Tienes que crecer pronto, niña, estos pies hinchados no pueden caminar sin que los guíen tus ojos. Este cuerpo manchado por la desdicha no puede sino sufrir la tristeza de esta oscuridad carmesí.
Te envidio, hija. Cuando crezcas olvidarás esa imagen de tu madre colgada de aquella baranda. Tampoco recordarás esta huida en brazos y trastumbos, ni esta noche que se fragua en el cuenco de mis ojos.
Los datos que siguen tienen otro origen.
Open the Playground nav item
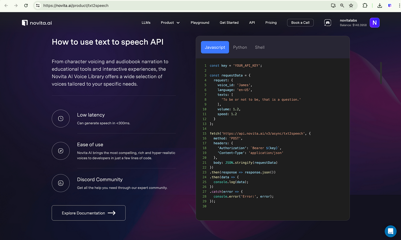The height and width of the screenshot is (240, 401). click(x=200, y=23)
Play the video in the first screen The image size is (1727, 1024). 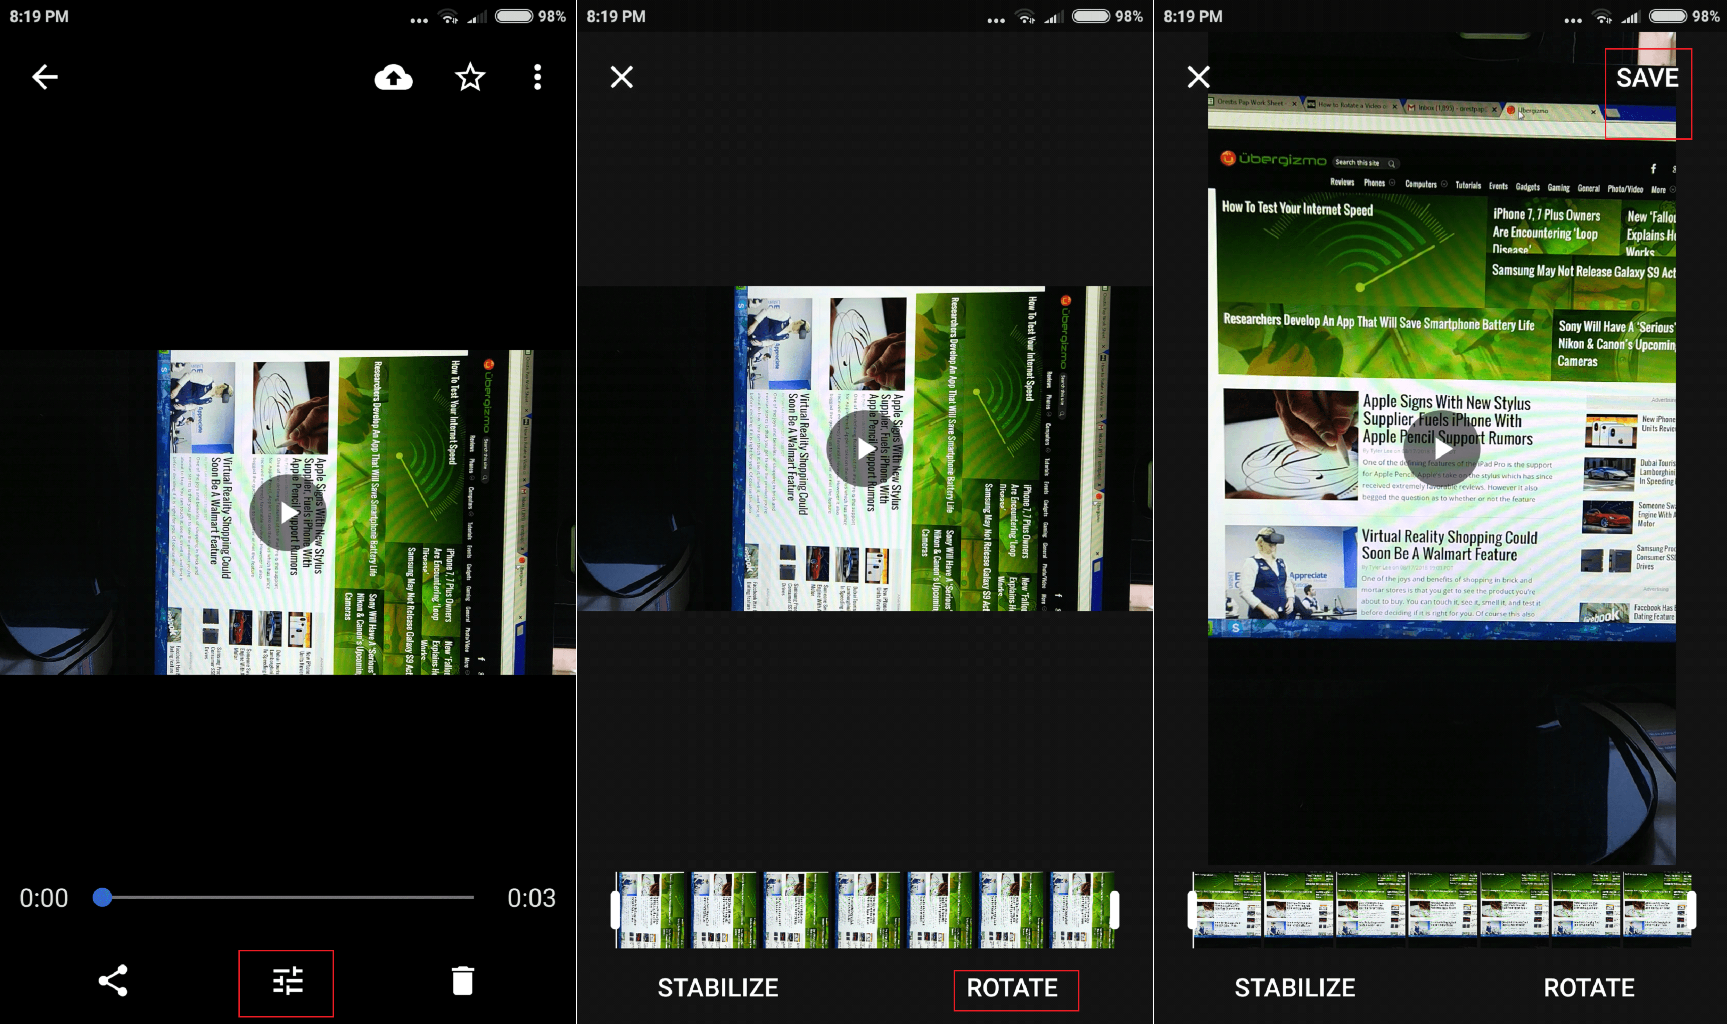coord(288,513)
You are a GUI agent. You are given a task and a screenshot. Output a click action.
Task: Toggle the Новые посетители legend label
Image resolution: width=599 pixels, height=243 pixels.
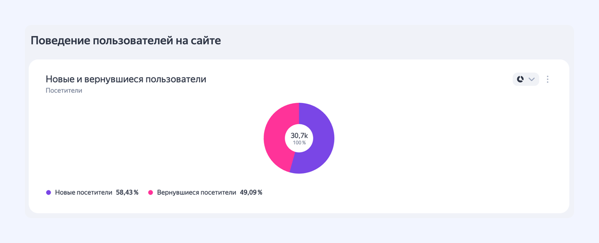(x=83, y=192)
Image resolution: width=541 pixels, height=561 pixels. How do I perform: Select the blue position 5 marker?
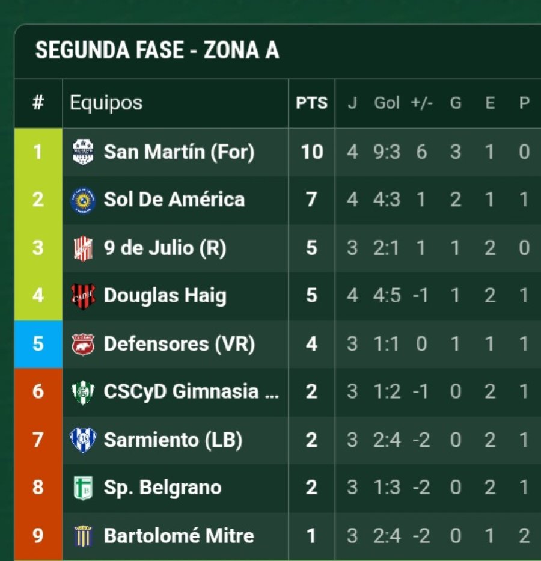(38, 344)
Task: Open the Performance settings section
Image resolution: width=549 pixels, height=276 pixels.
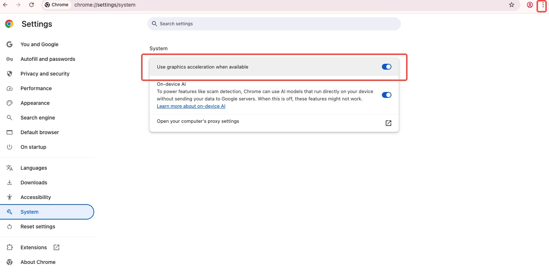Action: click(x=36, y=88)
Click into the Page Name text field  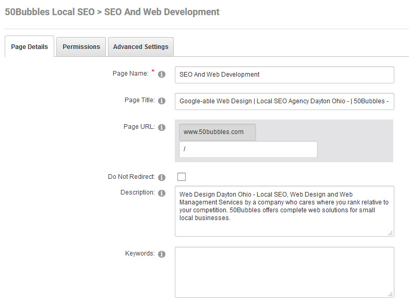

Para mí el destino es otro: las cicatrices de mis pies serán como heridas siempre nuevas, los oídos un canal lastimero y mis ojos la oquedad siniestra en la que habita el cuerpo de ella oscilando.
Tú eres mi hija, témeme. Si pude matar a mi padre con mis propias manos puedo hacer lo que sea contigo.
Tú eres mi hermana, témeme. Si pude copular con mi madre para engendrarte puedo hacer lo que sea contigo.
Aunque debes saber que todo eso lo hice en la ignorancia, en la ceguera absoluta del alma; por eso el castigo, por eso me saqué los ojos y me fui contigo de Tebas porque me quema la culpa.
Tú serás mis ojos cuando crezcas, cuando tengas edad para guiarme, Antígona.
Pero témeme, hermana, cuídate de Edipo, hija, que una vez que cruzas no se sabe hasta dónde te lleva el destino.